If assessed income is above the applicable amount, the difference is treated as excess income. Housing Benefit is reduced by 65% of that excess in this estimator.

4) Rent cap and deductions

Your eligible rent is the lower of your entered rent and any LHA cap you provide. Then non-dependent deductions are subtracted. The final result cannot go below £0.

Interpreting your result

The output gives you:

  • Estimated weekly Housing Benefit
  • Estimated monthly equivalent (weekly amount × 52 ÷ 12)
  • A full breakdown so you can see exactly what changed your award

If your estimate is low or zero, check whether your income, non-dependent deduction, or capital assumptions are realistic. Often, small input corrections significantly change the result.

Common mistakes that lead to wrong estimates

  • Using gross pay instead of net weekly income.
  • Entering full rent when part is ineligible service charges.
  • Ignoring non-dependent deductions.
  • Forgetting to include savings balances.
  • Not applying local rent caps where relevant.
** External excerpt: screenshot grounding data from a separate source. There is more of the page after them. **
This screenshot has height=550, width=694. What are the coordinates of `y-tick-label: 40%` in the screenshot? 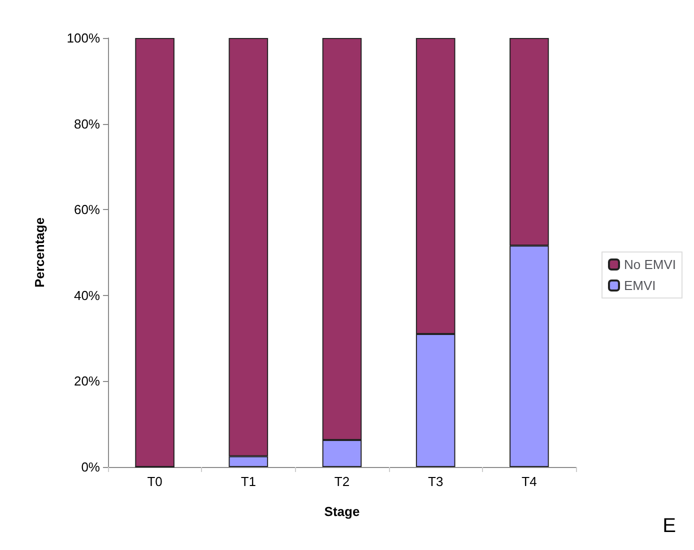 It's located at (87, 296).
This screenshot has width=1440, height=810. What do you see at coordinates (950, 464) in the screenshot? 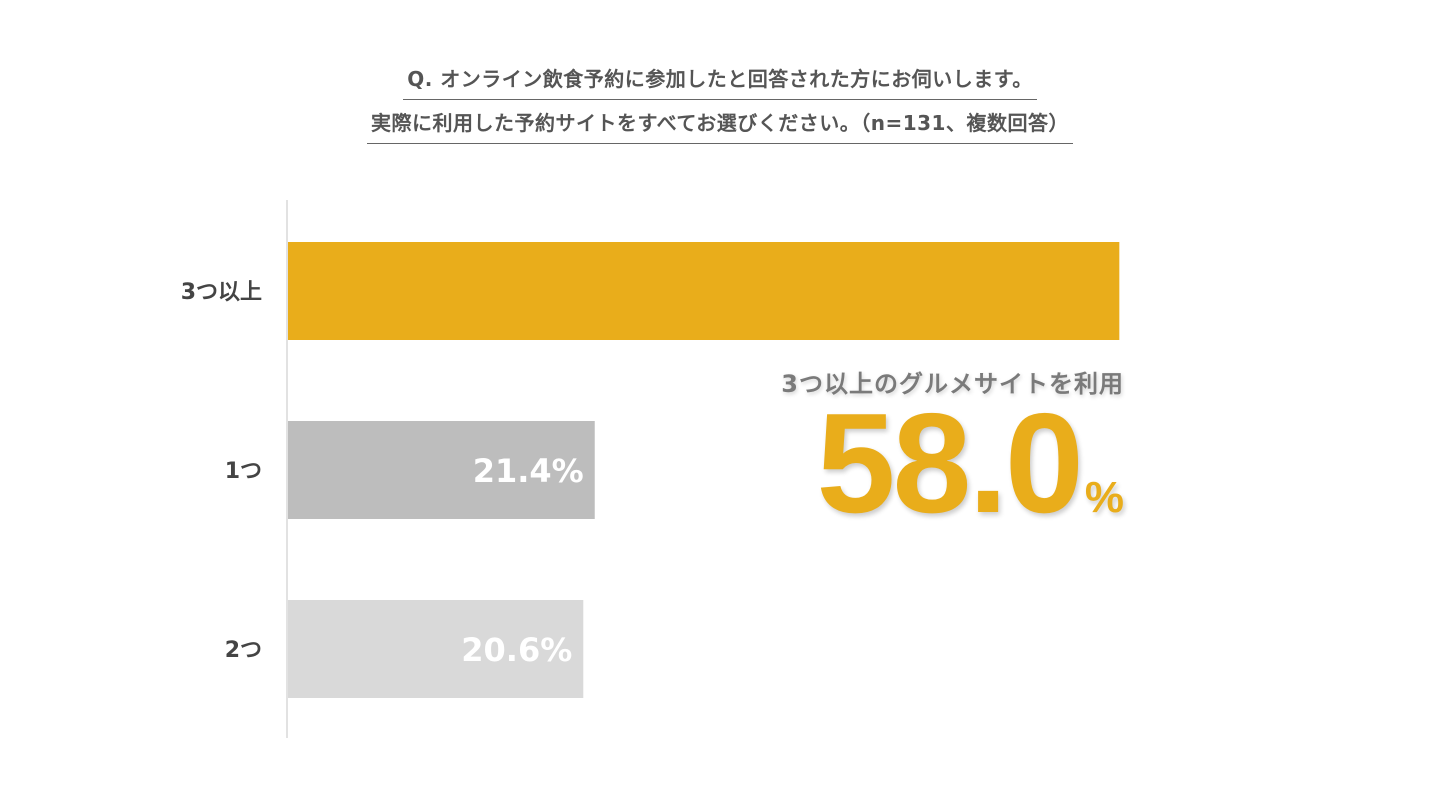
I see `callout-value: 58.0` at bounding box center [950, 464].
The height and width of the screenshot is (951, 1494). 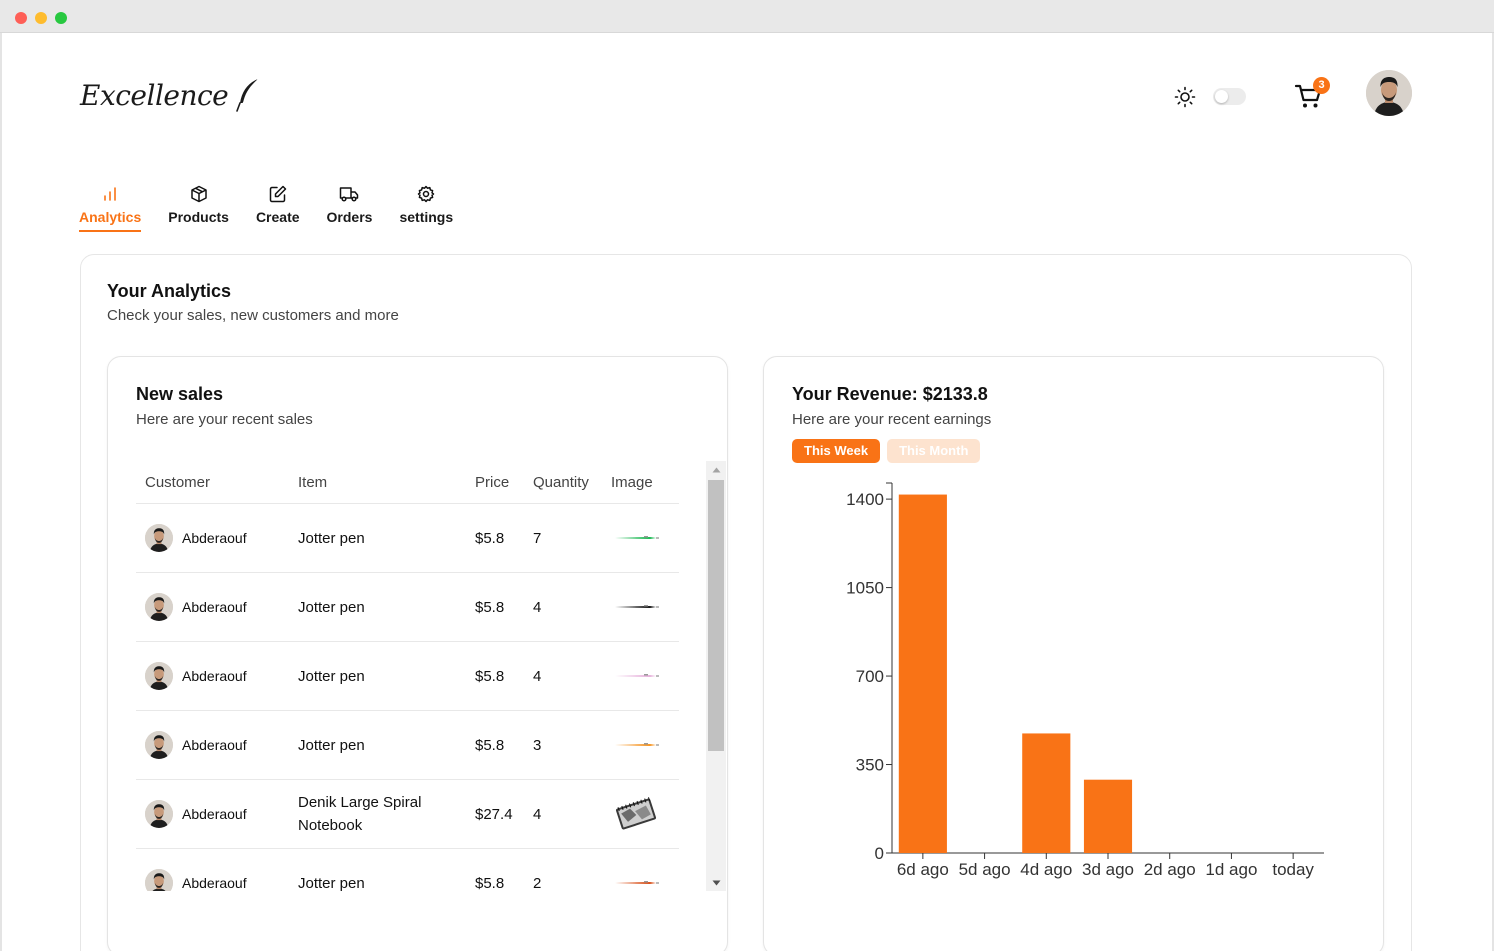 What do you see at coordinates (198, 217) in the screenshot?
I see `tab-label: Products` at bounding box center [198, 217].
Tips before submitting your council claim

Keep evidence ready

Gather tenancy agreement, rent statement, payslips, bank statements, and identity documents. Missing evidence is a major cause of delays.

Report changes quickly

Changes to income, rent, household members, or savings can alter entitlement. Reporting quickly reduces overpayments and underpayments.

Check overlapping support

Some households may be better supported through Universal Credit housing costs, while others remain on Housing Benefit. Ask your local authority or welfare adviser which route applies to you.

Important disclaimer

This council housing benefit calculator provides a simplified estimate for planning and education. It is not an official decision tool and does not replace your local authority assessment. Benefit rules change regularly and can vary by circumstance, including supported accommodation rules, disability premiums, and pension-age treatment.